The event proved chaotic: Mr. Trump unleashed a stream of lies – and even mocked the moderator, Ms. Collins, as a “bad woman” – to cheers from the studio audience, which turned to local was organized by Republican and civic groups.
The platform was widely criticized and some CNN viewers said on social media that they would no longer watch the channel. To the shock of its employees, CNN began dipping ever below conservative network Newsmax in total prime-show viewership, a once-unthinkable notion. CNN’s noted anchor Christiane Amanpour said in a speech that she and Mr. Licht “respectfully disagree” about the broadcast of the town hall.
Amidst the drama, CNN’s once-mighty financial foundation was eroding. Last year, CNN made a profit of approximately $750 million, down from approximately $1.25 billion the previous year. (The smaller number includes $200 million in one-time losses from CNN+.)
Mr. Licht’s allies said on Wednesday that he deserved another chance.
“Zaslav gave Chris two years; I wish Chris had been given the two years Zaslav promised him,” said Joe Scarborough, who created “Morning Joe” with Mr. Licht on MSNBC. “Chris’s best was yet to come. He learned a lot. He Because of what he has learned, he is going to be successful and will be much better.

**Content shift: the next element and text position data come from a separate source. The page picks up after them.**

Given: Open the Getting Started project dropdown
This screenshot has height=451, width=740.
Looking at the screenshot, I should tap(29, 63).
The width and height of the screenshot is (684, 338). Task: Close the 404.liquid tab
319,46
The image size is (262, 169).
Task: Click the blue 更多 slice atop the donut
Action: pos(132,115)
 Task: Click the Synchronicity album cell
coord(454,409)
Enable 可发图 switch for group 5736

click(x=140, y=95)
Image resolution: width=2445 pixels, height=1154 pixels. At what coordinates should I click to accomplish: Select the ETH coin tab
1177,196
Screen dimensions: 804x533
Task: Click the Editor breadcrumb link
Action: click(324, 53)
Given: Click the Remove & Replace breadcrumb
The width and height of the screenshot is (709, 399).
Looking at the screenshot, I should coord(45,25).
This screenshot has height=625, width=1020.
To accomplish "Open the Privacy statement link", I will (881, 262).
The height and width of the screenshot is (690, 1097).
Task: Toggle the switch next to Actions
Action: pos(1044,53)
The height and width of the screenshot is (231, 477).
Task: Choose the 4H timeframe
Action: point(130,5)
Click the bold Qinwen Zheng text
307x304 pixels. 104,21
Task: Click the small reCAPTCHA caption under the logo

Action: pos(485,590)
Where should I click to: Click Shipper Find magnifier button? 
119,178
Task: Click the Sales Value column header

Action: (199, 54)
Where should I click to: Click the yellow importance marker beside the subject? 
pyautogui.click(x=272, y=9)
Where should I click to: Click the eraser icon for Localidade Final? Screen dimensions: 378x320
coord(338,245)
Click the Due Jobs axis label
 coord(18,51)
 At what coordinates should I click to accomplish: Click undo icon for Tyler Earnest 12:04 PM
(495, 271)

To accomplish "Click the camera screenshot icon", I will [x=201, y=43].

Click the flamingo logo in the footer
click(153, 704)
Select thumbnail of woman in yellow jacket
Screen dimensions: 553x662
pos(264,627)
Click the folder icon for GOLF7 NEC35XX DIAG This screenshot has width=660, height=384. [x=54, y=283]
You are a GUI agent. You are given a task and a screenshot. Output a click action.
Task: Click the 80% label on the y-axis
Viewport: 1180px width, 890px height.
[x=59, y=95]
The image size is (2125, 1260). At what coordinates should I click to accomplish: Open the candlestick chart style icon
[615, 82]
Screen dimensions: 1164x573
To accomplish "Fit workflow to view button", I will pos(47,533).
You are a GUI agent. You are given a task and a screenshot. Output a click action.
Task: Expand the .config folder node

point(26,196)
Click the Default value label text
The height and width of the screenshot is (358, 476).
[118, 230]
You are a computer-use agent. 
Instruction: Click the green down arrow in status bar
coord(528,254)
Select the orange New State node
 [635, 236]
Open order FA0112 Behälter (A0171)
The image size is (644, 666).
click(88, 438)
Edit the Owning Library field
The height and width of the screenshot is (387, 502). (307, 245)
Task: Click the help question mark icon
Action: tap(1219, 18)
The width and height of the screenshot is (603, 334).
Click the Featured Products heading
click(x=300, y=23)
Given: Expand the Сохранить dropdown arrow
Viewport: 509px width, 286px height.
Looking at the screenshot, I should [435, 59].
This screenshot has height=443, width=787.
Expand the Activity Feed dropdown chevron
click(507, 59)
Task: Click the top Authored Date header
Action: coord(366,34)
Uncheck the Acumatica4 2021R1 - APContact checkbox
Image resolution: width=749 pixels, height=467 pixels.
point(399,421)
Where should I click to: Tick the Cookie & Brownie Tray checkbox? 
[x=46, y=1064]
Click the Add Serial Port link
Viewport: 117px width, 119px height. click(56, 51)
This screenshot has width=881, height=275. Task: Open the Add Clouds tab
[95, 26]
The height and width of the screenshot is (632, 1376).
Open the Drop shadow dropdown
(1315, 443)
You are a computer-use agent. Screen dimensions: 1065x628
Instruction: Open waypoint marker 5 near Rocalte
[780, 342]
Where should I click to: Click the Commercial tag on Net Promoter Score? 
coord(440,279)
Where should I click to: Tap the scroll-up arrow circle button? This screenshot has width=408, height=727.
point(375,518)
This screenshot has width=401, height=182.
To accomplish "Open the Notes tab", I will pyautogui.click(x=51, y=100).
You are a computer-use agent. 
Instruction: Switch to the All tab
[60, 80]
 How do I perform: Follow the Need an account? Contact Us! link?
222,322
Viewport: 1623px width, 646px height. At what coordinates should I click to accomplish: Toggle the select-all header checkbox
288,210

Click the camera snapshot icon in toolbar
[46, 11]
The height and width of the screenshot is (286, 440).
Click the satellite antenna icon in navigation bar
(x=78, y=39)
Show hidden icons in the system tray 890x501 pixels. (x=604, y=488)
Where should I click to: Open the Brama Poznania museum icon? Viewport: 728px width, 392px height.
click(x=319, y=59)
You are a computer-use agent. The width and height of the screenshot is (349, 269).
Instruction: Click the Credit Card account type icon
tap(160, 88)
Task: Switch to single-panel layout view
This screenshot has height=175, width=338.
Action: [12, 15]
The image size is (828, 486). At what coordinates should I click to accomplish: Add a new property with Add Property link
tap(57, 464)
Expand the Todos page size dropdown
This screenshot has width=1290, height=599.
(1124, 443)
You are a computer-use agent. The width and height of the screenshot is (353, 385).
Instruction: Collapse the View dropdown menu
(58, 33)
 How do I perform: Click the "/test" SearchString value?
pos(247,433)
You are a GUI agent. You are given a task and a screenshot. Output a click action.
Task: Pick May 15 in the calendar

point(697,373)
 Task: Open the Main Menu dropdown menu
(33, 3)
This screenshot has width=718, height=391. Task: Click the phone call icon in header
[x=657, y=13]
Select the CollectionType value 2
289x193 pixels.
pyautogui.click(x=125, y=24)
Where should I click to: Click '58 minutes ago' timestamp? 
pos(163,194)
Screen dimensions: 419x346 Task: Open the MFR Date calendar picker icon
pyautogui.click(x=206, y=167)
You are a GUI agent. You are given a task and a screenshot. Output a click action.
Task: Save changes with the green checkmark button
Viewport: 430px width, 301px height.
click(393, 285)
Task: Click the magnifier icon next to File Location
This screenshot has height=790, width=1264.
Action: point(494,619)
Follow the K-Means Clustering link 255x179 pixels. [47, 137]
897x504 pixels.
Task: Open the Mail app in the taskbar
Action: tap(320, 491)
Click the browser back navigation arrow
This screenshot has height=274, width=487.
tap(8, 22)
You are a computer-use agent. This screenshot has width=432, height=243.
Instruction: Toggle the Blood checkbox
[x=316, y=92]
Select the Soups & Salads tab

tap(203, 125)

Some CNN staff members first reported Wednesday’s announcement naughty child, as a reset opportunity. “I want CNN’s coverage on our journalism,” Mr. Tapper said in a text message.
On Monday morning, about 48 hours before his ill-fated walk in the park with Mr. Zaslav, Mr. Licht attempted to muster support with a newsroom that had turned against him in more ways than one. “CNN is not about me; I shouldn’t be in the news unless it takes arrows for you,” he told his staff on a morning call. “Your work is what should be written about.”
“This is the world’s greatest job at the world’s largest news organization,” Mr. Licht said. “And we have a lot to look forward to in the months ahead.”